Dippy, the Natural History Museum’s famous diplodocus, is being replaced by a blue whale skeleton. He’s not the first to get booted out of the museum’s entrance hall, though. Here’s a timeline of its last 130 years.
1880s: Having a whale of a time
When the Natural History Museum first opened in the late nineteenth century, it gave its central hall over to a sperm whale skeleton, thus turning the space into an early version of ‘Free Willy’. Except without the freeing. Or the aquatic hijinks. Or the piss-irritating kid. But other than that, exactly like ‘Free Willy’.
1907: Swimming in trunks
Aw, look at him. Ain’t he a show off? His name’s George. George the African elephant. Given his 72-year tenure in the central hall, he’s the real legend of the space.
1979: Jurassic Park
Looks like the NHM wasn’t initially fully convinced of Dippy’s star quality. When they first moved him in, he had a triceratops as a buddy. Sort of like a paleontological equivalent of Little and Large. Except not shit.

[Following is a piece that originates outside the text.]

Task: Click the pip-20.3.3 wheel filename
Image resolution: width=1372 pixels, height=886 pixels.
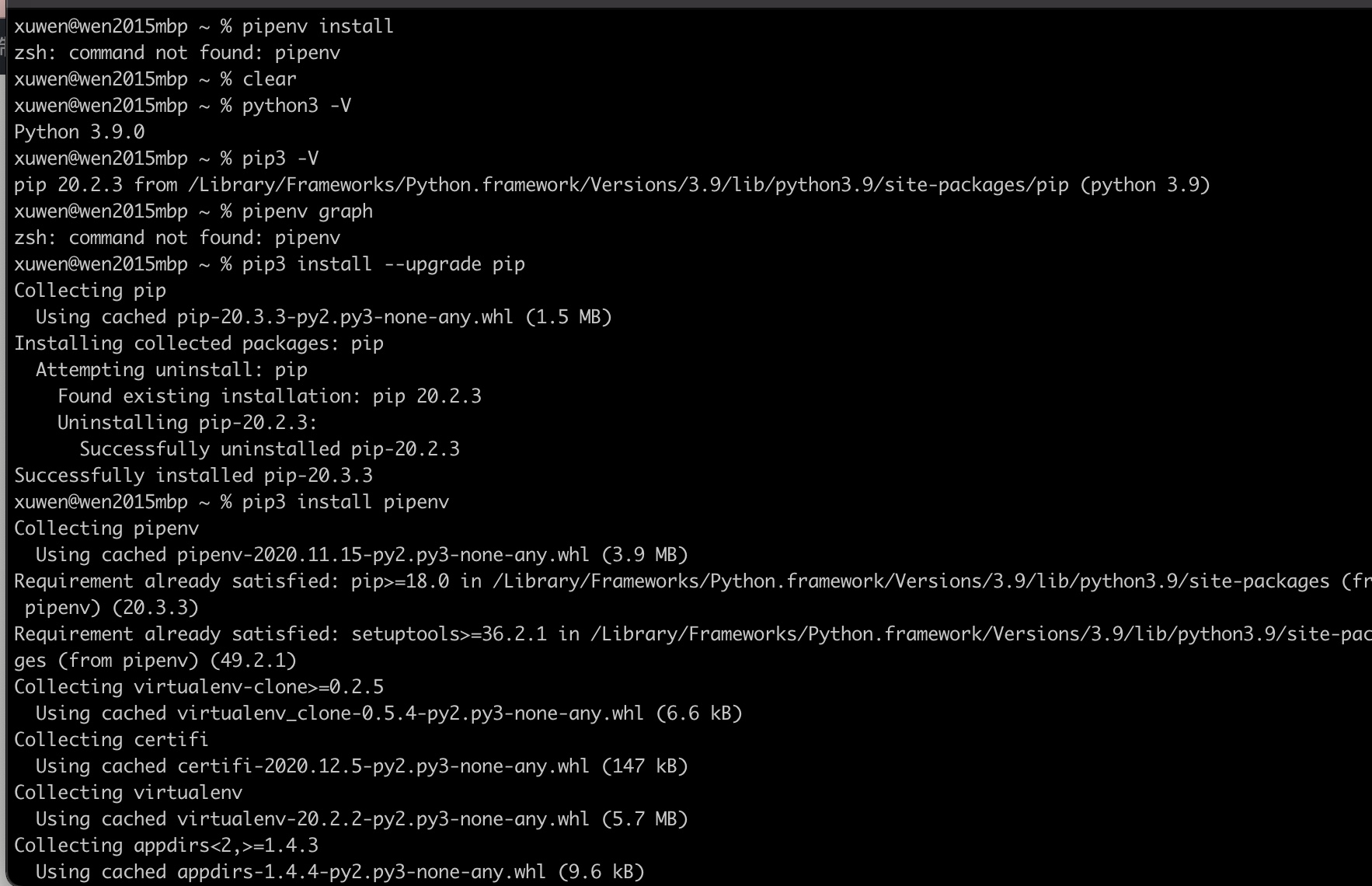Action: pos(345,317)
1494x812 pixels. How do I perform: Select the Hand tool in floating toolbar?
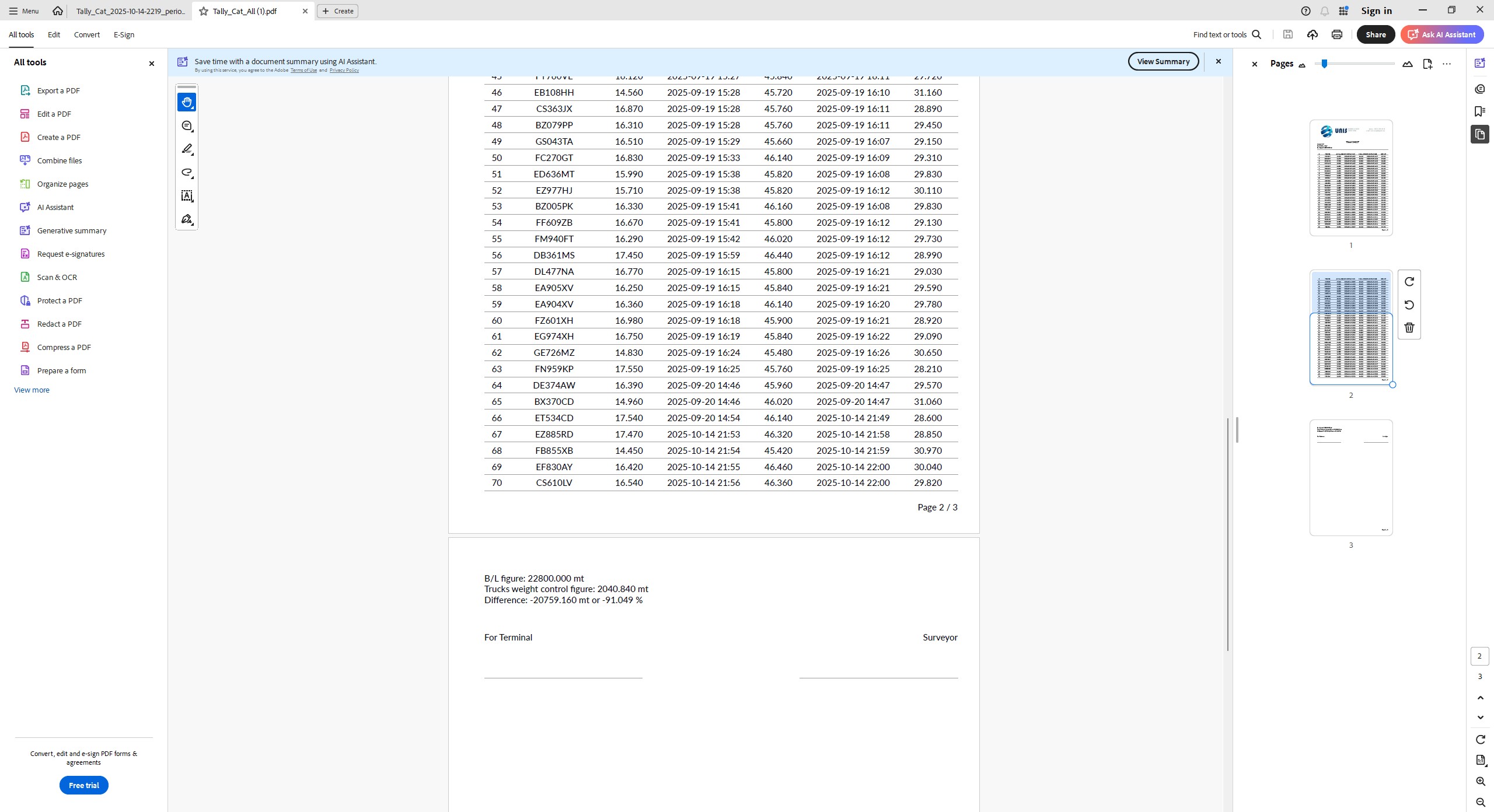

1993: The rise of the dino star
Creative differences get the better of the dino band and after their split-up Dippy proves to be the Beyoncé of the group. Scientific differences also get the better of his skeleton when the NHM realises that his tail would’ve been held proudly aloft rather than drooping like a Curly Wurly in a sauna.
2017: Feeling blue
As part of a revamp of its central hall to ‘lay bare the relationship between humans and the natural world’, the NHM shifts its blue whale skeleton (part of the collection since 1891) into pride of place. And the future for Dippy? Undecided. But one plan the museum’s looking at is loaning him to other institutions. Extinction needn’t mean retirement, clearly.